If she earned a coveted spot, her tuition and fees at a two-year master’s program in international affairs or a similar topic would be covered. She would also receive a stipend to cover living expenses and would complete two summer internships — first at the U.S. Department of State, then overseas at a U.S. embassy or consulate. In exchange, Thai would agree to spend at least five years as a foreign service officer after completing her degree.
“We need to have these international exchanges to broaden everyone’s horizons.”
She sent off her application but viewed it as a long shot. She didn’t even tell her mom she applied until the acceptance letter arrived in her email inbox.

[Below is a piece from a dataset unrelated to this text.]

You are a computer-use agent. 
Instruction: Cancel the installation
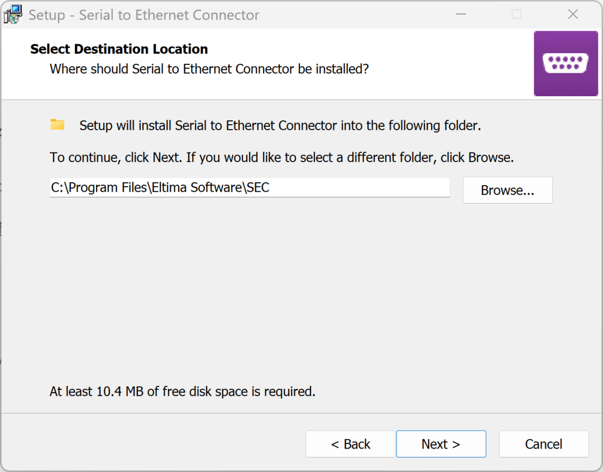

“I told her: ‘Mom, by the way, I think I’m going to accept this to become a diplomat,’” Thai said. “She was so excited. She was a little upset because it means I won’t live near her anymore, but my whole family is very excited.”
Aspiring diplomat Betty Thai wants to help vulnerable groups around the world
After her master’s program, Thai will go abroad for five years, likely in two or three locations. If she still likes the international lifestyle after that, she envisions a career of service in the State Department. Other jobs appeal, too, like working for a think tank focused on international affairs. And she is especially interested in the relationship between China and the United States.
“From what I understand, the U.S.-China political circle is kind of a boys’ club,” she said. “I’m breaking into that boys’ club.”
Thai has been dismayed by certain hardline policies against China in recent years. In a research project she is now turning into a thesis, she examined the importance of cultural exchanges through study abroad programs. Many students who complete those programs go into diplomacy or international politics, she said.
“When they pulled the Fulbright [student exchange program] from Hong Kong, that was the opposite of what my research was telling me,” she said. “We need to have these international exchanges to broaden everyone’s horizons and really understand the other side of the story.”
Thai’s current goal is to become a political officer in the U.S. Foreign Service. She would analyze politics in her host country and send notes and recommendations back to leaders in Washington, D.C.
It would be an opportunity she’s dreamed about for years: “I could influence policies that can help underserved communities on an international scale.”